State pays out Medicaid money, still has billions in outstanding bills – Chicago Tribune
Doctors and hospitals that treat Medicaid managed care patients soon likely will get some long-awaited payments — but Illinois still has a long way to go when it comes to paying off all of its Medicaid bills.
The Illinois comptroller’s office announced Wednesday that this week it paid $740 million to Medicaid managed care organizations — insurers that administer benefits for about 2 million people in Illinois.
The state still, however, owes Medicaid managed care organizations about $3.5 billion.
The distribution followed state lawmakers’ passage of a budget earlier this month and a federal judge’s order last month that the state pay at least $586 million to the organizations in July. The judge said in the order that the backlog of bills was “crippling” doctors, hospitals and clinics that care for Medicaid managed care patients, reducing those patients’ access to care.
Jamey Dunn, a spokeswoman for the comptroller’s office, said in an email that without the state’s new budget, the $740 million payment would have been impossible.
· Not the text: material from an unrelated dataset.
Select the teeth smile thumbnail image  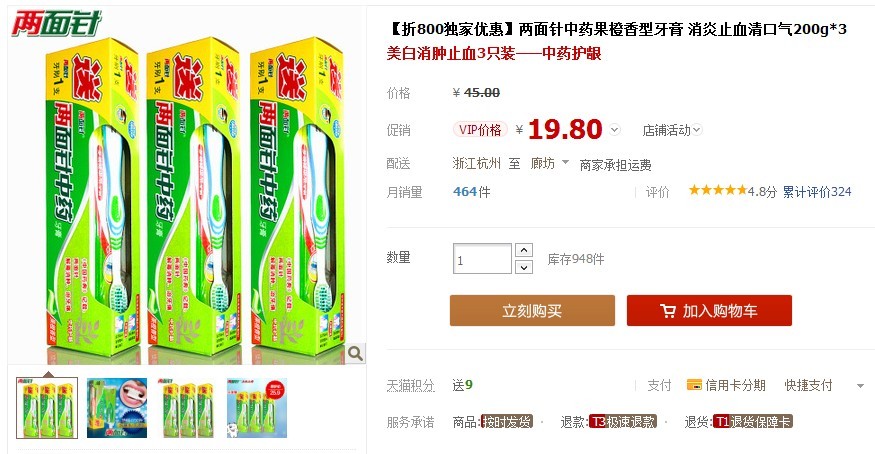(x=117, y=408)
Even complying with the court order without a budget “could have potentially put other core priority payments at risk, such as money for local governments, state payroll or payments to pension funds,” she said.
One of the state’s larger Medicaid managed care organizations threatened earlier this summer, before the state passed a budget, to leave the program over the payments. That insurer, Aetna Better Health of Illinois said at the time that the state owed it $698 million. Aetna manages care for about 235,000 people on Medicaid in Illinois.
Aetna spokesman T.J. Crawford said in an email Wednesday that the insurer is “pleased that the state is complying with the federal order,” but he had no update on whether Aetna has decided to leave the program.
Illinois is in the midst of overhauling its Medicaid managed care program partly by narrowing the number of private insurers that participate. Eight of the current 12 participating insurers responded to a request for proposals to participate in the program moving forward. The state has not yet announced which insurers will be allowed to participate.